One of the key considerations in metabolic engineering is determining fluxes of metabolites within the cell, which provides an unambiguous description of metabolism before and/or after engineering interventions. Here, we present a computational framework that combines a constraint-based modeling framework with isotopic label tracing on a large-scale. This model includes 393 fluxes, 214 metabolites, and balances on cofactors such as ATP and NADH as well as the electron transport chain, full amino acid biosynthesis and degradation, and a detailed biomass equation. Experimental results are presented for an Escherichia coli strain engineered to produce amorphadiene, a precursor to the anti-malarial drug artemisinin. These include a statistical analysis of fluxes determined for the system such as the minimal and maximal values of the fluxes given measurement noise. We also introduce a degree of resolution calculation that quantifies how the isotope data restrict these fluxes within the ranges allowed by overall stoichiometry. We also address how labeled substrate choice and isotope measurements impact the elucidation of fluxes in large-scale metabolic reconstructions.

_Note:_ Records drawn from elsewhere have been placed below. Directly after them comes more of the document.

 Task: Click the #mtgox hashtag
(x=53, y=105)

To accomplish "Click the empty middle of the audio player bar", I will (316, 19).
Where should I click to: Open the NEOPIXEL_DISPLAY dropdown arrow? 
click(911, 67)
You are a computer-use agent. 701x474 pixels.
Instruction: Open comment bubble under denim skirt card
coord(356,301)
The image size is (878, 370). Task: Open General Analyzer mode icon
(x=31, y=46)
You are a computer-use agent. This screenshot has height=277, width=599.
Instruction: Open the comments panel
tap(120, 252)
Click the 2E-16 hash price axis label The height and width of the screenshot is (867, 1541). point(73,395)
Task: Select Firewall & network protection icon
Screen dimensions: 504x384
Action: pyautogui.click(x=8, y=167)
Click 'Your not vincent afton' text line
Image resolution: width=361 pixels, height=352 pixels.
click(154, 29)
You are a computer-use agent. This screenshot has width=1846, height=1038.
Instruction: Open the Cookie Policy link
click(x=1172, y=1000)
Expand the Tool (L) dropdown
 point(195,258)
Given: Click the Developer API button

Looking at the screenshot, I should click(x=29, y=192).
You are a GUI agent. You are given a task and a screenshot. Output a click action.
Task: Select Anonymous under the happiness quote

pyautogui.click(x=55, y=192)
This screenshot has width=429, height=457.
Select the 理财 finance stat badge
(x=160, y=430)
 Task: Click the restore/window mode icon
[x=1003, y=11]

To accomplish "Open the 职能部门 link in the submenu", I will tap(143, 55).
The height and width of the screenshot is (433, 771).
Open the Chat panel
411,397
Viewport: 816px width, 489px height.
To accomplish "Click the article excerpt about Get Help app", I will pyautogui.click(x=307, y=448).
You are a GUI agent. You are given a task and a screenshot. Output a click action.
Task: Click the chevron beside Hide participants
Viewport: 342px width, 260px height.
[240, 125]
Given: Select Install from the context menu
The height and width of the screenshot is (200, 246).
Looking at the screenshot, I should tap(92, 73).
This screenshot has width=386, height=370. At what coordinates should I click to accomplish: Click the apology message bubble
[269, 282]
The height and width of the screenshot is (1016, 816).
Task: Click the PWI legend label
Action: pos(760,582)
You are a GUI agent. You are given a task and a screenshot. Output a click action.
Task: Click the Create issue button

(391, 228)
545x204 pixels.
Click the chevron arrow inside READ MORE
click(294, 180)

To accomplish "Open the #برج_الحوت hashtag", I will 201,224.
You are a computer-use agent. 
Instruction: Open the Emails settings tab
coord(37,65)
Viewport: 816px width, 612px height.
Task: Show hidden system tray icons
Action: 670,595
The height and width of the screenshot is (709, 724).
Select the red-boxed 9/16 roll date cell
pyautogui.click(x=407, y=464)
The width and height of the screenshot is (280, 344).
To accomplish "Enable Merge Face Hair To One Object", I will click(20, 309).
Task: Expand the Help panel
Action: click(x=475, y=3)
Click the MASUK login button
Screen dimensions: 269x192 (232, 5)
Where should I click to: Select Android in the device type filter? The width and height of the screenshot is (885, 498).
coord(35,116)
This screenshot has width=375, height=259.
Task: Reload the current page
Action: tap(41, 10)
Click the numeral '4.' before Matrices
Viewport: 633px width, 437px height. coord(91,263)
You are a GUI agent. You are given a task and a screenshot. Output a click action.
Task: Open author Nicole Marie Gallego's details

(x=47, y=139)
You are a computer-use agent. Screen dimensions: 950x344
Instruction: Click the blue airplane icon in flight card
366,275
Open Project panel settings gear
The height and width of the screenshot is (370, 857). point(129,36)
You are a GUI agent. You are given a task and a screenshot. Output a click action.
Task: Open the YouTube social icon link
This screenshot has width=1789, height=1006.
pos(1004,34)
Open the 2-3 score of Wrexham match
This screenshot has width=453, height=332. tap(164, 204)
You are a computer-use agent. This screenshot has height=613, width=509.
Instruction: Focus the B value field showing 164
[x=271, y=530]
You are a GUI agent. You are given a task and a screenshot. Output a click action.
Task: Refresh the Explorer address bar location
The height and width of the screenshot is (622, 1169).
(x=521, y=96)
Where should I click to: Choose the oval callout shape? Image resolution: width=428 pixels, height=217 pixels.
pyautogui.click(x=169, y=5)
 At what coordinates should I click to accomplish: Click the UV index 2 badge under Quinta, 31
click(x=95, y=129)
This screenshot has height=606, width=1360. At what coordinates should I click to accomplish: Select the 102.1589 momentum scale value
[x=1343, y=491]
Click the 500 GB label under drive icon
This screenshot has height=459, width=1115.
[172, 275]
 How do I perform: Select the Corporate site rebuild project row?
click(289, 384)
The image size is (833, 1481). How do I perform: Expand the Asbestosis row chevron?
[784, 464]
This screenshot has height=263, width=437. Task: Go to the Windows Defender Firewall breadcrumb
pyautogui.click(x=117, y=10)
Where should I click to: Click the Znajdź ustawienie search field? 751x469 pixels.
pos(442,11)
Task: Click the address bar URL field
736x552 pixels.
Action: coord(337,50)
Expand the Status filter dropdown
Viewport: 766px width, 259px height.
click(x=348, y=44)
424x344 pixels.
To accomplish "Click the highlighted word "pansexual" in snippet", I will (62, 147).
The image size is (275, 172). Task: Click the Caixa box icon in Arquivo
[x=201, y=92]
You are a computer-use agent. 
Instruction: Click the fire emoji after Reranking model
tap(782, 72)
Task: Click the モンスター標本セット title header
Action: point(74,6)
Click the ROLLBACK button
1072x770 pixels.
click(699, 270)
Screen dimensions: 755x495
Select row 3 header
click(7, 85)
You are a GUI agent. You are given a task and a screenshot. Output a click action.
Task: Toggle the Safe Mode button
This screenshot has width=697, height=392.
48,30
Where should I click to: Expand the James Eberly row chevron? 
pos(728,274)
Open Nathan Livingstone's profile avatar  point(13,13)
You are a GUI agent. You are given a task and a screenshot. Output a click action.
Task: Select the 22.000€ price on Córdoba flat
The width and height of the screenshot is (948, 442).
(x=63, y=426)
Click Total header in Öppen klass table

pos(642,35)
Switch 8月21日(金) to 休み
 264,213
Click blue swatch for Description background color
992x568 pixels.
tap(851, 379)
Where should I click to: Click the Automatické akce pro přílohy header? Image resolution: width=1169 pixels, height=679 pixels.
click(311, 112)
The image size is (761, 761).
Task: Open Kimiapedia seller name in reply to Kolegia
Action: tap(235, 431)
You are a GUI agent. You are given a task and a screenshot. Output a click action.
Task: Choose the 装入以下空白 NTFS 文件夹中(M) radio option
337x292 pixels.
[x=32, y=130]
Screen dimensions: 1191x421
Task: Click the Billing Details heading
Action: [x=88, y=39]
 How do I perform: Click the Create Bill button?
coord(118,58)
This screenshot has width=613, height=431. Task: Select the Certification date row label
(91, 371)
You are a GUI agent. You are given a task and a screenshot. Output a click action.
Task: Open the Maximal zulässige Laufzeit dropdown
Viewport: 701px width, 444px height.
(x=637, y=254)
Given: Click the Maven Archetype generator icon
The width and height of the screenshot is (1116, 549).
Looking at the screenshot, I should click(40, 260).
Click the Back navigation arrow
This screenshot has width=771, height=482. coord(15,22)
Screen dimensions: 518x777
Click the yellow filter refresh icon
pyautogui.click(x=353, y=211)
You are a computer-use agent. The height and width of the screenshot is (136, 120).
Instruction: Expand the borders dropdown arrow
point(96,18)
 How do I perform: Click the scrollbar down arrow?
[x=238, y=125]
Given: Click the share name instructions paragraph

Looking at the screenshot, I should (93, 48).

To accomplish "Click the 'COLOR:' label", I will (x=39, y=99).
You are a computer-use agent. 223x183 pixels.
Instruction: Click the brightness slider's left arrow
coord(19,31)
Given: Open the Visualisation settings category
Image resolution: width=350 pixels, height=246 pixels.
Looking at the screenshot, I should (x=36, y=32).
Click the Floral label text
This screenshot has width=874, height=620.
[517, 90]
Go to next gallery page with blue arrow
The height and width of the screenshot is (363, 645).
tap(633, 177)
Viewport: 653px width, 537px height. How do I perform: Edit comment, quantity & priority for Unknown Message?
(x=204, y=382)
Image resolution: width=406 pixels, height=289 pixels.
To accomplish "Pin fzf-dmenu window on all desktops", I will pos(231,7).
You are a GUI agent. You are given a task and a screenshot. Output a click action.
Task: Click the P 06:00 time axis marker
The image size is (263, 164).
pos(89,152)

Subsequently, we discuss how these flux ranges can guide engineering of the system when improving product yields by using an optimization framework. For instance, if a product is increased by a certain percent, we identify the fluxes that must increase outside the ranges prescribed by the isotope data as potential targets of manipulation. We apply this approach to the production of amorphadiene and other bio-compounds of industrial interest.